Does it peek your interest? Do you want to give KCL a try?

Gradual Adoption

Switching your entire infrastructure management stack to KCL is probably not the way to go. You will want to adopt it in small steps.

You can start right where you are:

  1. Gradually start writing schemas and only validate your existing YAML against these schemas with kcl vet.
  2. Start moving some YAML manifests to KCL to render them. This can be done either in your CI, or even using ArgoCD/FluxCD plugins to have your CD sync KCL just like Helm or Kustomize.
  3. Where necessary, adopt SDKs to embed validation in your pipelines of choice.

Start by validating a single service; scale gradually without a full rewrite.

How KCL Stacks Up

So how does it really stack up againts other technologies?

FeatureKCLHelmKustomizeCUEHCL
Strong typing
Explicit schemas
Compile‑time validation
GitOps integration (ArgoCD)
Community & toolingGrowingMatureMatureGrowingMature

Technically, KCL can replace all the other technologies in the table above. Its biggest contender is CUE, which offers similar promises. KCL uses a simpler and more flexible constraint language compared to CUE, better performance, and much simpler handling of lambdas for data abstractions. Nonetheless, CUE supports most of KCL's featureset. In my modest opinion, you probably do not want to replace Helm, simply because you likely rely on upstream Helm charts which do not provide upstream KCL support.
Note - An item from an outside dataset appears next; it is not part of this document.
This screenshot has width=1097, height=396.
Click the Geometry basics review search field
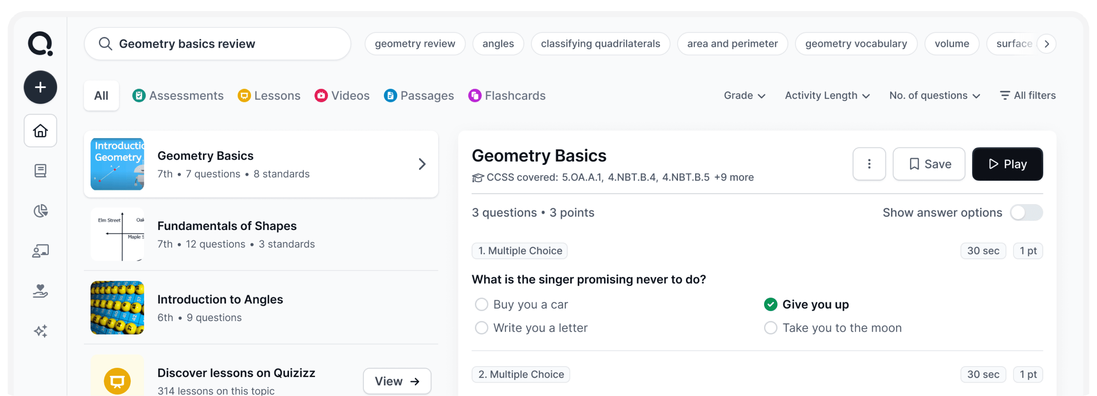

However, in the case of the project I talked about at the beginning of this article, we could use KCL to replace:

  • CUE and Python for validation,
  • Go templating in ArgoCD (by using the KCL plugin),
  • and even the few remaining Kustomize snippets that we still rely on.

Replacing three technologies by a single, easier to use one is a win in my books.

Your next Step

The next time you encounter a pain point with YAML (which ought to be soon), consider how KCL could have mitigated this. Give it a try, and see for yourself how it can provide the level of stability and correctness that should be required for critical platform configuration. Once you play with it a little, you will see not only how it will improve the trust in your changes, but the potential data abstractions have for easier platform usage for your downstream developers!